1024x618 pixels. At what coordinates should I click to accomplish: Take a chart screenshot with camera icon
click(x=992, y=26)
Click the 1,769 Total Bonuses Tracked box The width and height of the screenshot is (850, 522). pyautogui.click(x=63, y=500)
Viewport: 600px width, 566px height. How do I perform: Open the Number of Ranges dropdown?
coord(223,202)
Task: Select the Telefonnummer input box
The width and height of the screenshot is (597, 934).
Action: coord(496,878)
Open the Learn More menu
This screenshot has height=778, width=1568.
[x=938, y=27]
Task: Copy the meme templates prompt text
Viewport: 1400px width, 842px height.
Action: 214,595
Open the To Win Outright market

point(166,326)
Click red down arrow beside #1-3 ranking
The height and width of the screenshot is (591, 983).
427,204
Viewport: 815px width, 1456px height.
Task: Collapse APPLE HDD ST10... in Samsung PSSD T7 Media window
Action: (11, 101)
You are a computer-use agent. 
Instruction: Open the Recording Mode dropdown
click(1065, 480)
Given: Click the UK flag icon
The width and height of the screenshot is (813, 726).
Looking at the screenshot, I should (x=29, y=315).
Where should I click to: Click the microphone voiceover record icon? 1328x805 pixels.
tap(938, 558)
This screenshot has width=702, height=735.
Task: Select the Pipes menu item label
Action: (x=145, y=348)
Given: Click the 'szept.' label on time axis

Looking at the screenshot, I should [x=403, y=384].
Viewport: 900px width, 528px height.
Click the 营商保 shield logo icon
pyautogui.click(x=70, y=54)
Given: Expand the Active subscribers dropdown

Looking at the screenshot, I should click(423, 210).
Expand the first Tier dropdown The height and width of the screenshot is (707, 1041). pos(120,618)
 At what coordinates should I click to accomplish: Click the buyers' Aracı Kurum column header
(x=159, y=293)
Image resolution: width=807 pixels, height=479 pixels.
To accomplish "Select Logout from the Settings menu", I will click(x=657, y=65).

■ **Directions for this task**: Starting at the line that contains "The width and height of the screenshot is (813, 726).", transcribe every line through the last line of the entries above, exactly, and nothing else.

■ **Written solution**:
The width and height of the screenshot is (813, 726).
Looking at the screenshot, I should (x=29, y=315).
Where should I click to: Click the microphone voiceover record icon? 1328x805 pixels.
tap(938, 558)
This screenshot has width=702, height=735.
Task: Select the Pipes menu item label
Action: (x=145, y=348)
Given: Click the 'szept.' label on time axis

Looking at the screenshot, I should [x=403, y=384].
Viewport: 900px width, 528px height.
Click the 营商保 shield logo icon
pyautogui.click(x=70, y=54)
Given: Expand the Active subscribers dropdown

Looking at the screenshot, I should click(423, 210).
Expand the first Tier dropdown The height and width of the screenshot is (707, 1041). pos(120,618)
 At what coordinates should I click to accomplish: Click the buyers' Aracı Kurum column header
(x=159, y=293)
Image resolution: width=807 pixels, height=479 pixels.
To accomplish "Select Logout from the Settings menu", I will click(x=657, y=65).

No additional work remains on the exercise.